- Born: 30 September 1964 (age 61) Beijing, China
- Education: Beijing People's Art Theatre
- Occupation: Actor
- Years active: 1982–present
- Agent: Tianyu Media
- Spouse: Tang Ye

Chinese name
- Traditional Chinese: 梁冠華
- Simplified Chinese: 梁冠华

Standard Mandarin
- Hanyu Pinyin: Liáng Guànhuá

= Liang Guanhua =

Chinese actor (born 1964)

Liang Guanhua (梁冠华; born 30 September 1964) is a Chinese actor best known for his role as Di Renjie on Amazing Detective Di Renjie and its sequels.
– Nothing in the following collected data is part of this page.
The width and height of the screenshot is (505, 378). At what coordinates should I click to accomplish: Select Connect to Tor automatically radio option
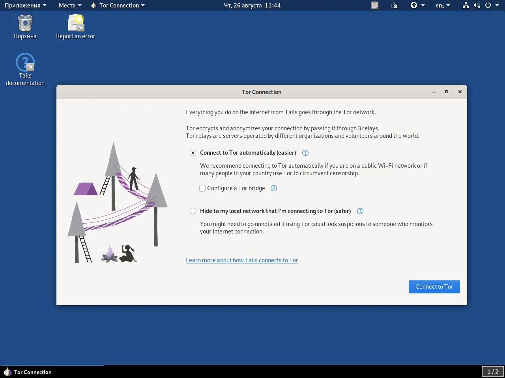click(193, 153)
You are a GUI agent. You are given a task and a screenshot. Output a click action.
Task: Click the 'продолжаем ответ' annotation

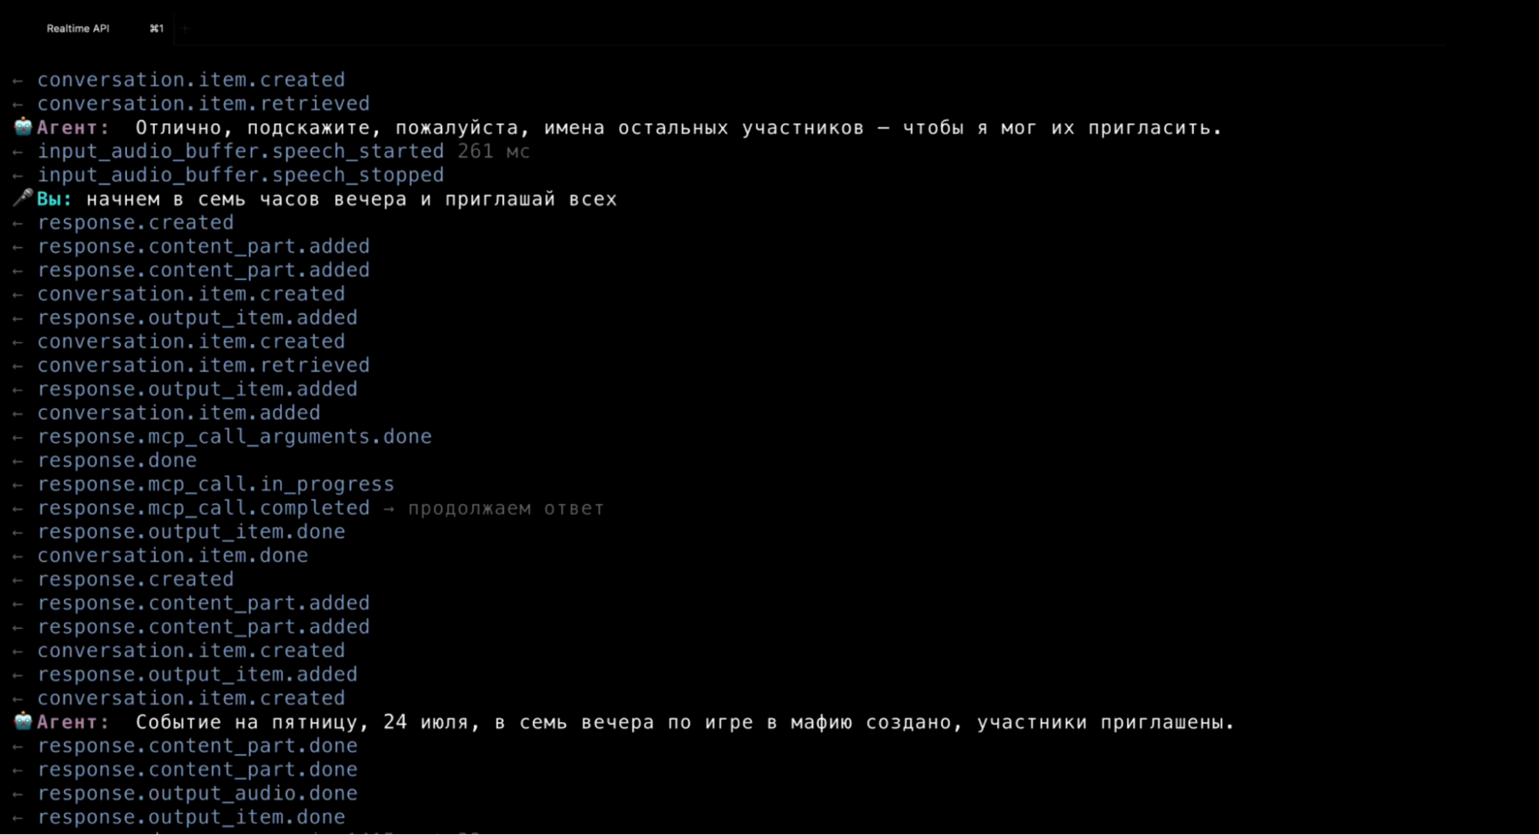click(x=506, y=509)
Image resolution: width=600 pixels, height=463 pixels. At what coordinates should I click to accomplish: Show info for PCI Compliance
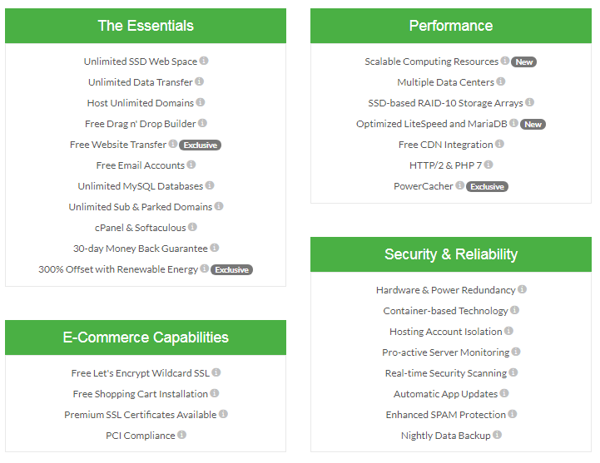pos(181,435)
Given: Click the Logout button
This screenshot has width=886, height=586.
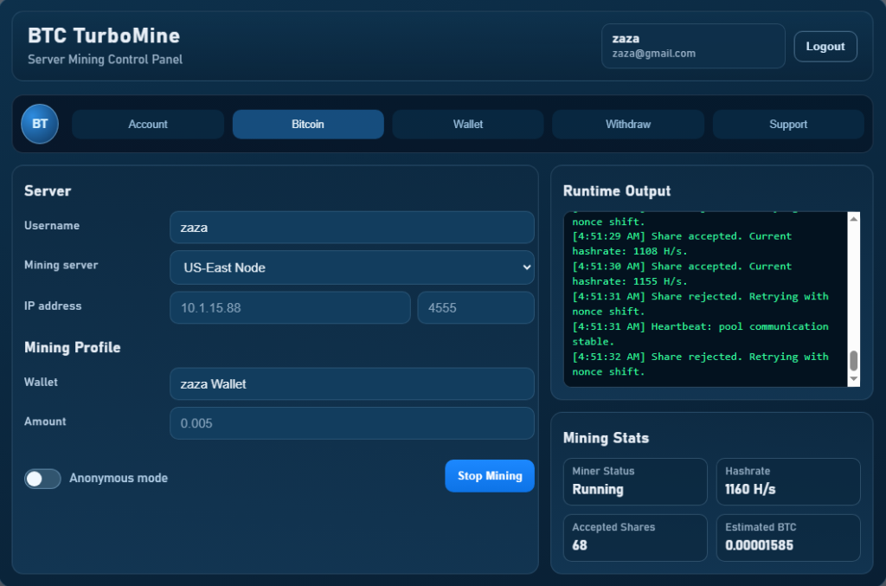Looking at the screenshot, I should tap(825, 47).
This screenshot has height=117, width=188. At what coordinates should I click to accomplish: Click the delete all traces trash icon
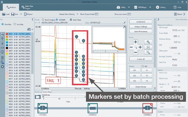pyautogui.click(x=2, y=62)
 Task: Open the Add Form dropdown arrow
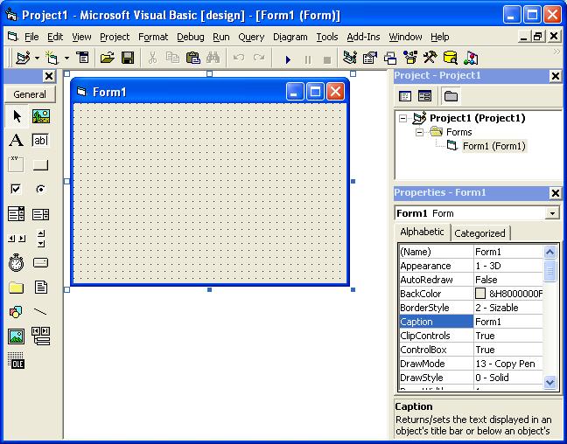[67, 58]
==Early life and education==
Liang was born in Beijing on 30 September 1964. In 1981, he was accepted to Beijing People's Art Theatre. After graduating in 1984, he joined the theatre as an actor.

==Acting career==
Liang became widely known to audiences with The Happy Life of Talkative Zhang Damin (1998), in which he played in the lead role of Zhang Damin.

In 2003, Liang's big break came when Qian Yanqiu cast him in Amazing Detective Di Renjie, in which he played Di Renjie, a role which brought him much publicity. He reprised in three sequels, Amazing Detective Di Renjie 2, Amazing Detective Di Renjie 3, and Amazing Detective Di Renjie 4.
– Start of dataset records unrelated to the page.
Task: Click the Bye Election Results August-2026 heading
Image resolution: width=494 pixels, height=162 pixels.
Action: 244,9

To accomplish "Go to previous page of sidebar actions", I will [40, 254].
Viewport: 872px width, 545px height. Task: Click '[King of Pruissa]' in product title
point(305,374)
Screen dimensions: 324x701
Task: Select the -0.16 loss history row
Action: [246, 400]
In 2004, he had a supporting role in the historical television series Xianfeng Dynasty: Fantasies Behind A Curtain. That same year, he had a minor role in the black comedy film Keep Cool, starring Li Baotian, Jiang Wen, Ge You and Qu Ying and directed by Zhang Yimou.

Liang landed a guest starring role on Crazy Dinner Party in 2012, opposite actors Fan Wei, Huang Bo, Liu Hua, and Monica Mok.

In 2014, he portrayed Bao Zheng in the wuxia television series The Three Heroes and Five Gallants.

Liang joined the main cast of the biographical television series Yuan Chonghuan as Wei Zhongxian, a court eunuch and villain role of the series.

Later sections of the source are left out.